All children and young people have the right to comprehensive sex education. Schools should ensure that they work closely with parents to develop an inclusive programme for all pupils, however, the rights of the child are paramount. All those involved in the delivery of sex education should be required to have initial and in-service training in the subject.
Improving Scotland’s mental health
We should strengthen the programmes for improving mental health by raising awareness, eliminating stigma, preventing suicide and supporting recovery. In particular there needs to be a greater emphasis on preventative services including crisis centres and community initiatives. Greater support for Cognitive Behaviour Therapy (CBT) may be one approach to reducing the prevalence of medication.

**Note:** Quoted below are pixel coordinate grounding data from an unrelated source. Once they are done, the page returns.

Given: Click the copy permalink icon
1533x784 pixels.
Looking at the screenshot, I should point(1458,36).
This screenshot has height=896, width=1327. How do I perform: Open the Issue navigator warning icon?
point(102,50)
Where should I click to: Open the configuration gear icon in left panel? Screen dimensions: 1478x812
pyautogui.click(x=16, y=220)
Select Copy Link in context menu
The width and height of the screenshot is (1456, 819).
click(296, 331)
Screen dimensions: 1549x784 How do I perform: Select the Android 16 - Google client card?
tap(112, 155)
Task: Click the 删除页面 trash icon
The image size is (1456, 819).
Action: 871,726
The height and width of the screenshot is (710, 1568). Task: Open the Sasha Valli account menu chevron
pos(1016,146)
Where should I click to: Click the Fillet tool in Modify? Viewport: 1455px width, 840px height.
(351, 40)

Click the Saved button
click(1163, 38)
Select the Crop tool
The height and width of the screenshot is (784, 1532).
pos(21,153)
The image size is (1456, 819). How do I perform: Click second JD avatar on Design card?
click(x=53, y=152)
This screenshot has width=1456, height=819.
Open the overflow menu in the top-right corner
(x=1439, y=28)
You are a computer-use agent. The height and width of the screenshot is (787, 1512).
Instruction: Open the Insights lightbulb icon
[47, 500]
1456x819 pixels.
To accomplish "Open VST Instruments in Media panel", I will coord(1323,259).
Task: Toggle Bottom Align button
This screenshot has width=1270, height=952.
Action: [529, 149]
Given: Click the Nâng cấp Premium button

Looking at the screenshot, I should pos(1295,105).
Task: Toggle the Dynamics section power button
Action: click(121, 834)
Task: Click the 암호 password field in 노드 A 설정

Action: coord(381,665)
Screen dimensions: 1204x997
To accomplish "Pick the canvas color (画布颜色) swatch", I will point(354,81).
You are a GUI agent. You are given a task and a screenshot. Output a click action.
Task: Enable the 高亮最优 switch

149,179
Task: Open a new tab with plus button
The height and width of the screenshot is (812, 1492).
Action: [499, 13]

Waiting time guarantees should also apply to mental health services.
Obesity in Scotland
Achieving the recommended levels of moderate intensity physical activity can reduce premature mortality by between 20-30%, therefore measures to promote greater physical activity are essential to improving Scotland’s health. These should include sport in education, including at least two hours physical activity per week. In addition there should be safe cycle/walk routes to school.
A Food for Good programme should be introduced (see UNISON programme) and fast food outlets near schools should be strictly licensed.
Ensure oral health improvement initiatives and new dental services focus on meeting those with the greatest need – including deprived / rural and remote communities.
Permit local consultation on the introduction of water fluoridation.
Develop a dental contract that rewards quality (in its broad definition) of service provision with a greater use of salaried dentist.
Health in the Workplace
Creating a healthy workplace can be of great benefit to both employees and the organisations they work for. How healthy a person feels affects their productivity and how satisfied they are with their job affects their own health, both physical and psychological. Where organisations proactively improve their working environments, by organising work in ways that promote health, all adverse health-related outcomes, including absence and injuries, decrease.
Good occupational health schemes have a major part to play in preventing ill health through work and a greater priority and higher profile needs to be given to them. Public bodies must ensure that their employees have reasonable access to occupational health services that are not only cost effective but also maintain staff confidence in both their quality and independence.
Social care cannot be considered separately from health care, and greater co-operation between the NHS and social services is essential. More resources are needed to keep people in their own homes. Personal care contributes greatly to keeping people out of hospital, yet the role of carers is neglected. They also need proper support and resources.
The poor image of social work staff has become acute, and there should be regular campaigns to counter the low morale of social workers and the negative and unfair media coverage they often receive. SHA Scotland commends the UNISON/BASW manifesto as a positive programme to attract more people into social work and develop a workforce capable of meeting new challenges.
SHA Scotland is committed to the principle of the right to independent living for all care users. We believe there should be a clear national strategy followed by appropriate legislation to govern and regulate the use of self directed support. However, we have concerns over the long term future of core services which we believe should be maintained at a sustainable level, to provide real choice for people who do not want to use direct payments or individual budgets. Personal budgets should not lead to vital local services being shut down, and trained staff being replaced with cheaper workers in a race to the bottom of care quality.
There should be stricter regulation of private care homes with a focus on quality of care, fire risk and the exploitation of staff, particularly migrant workers.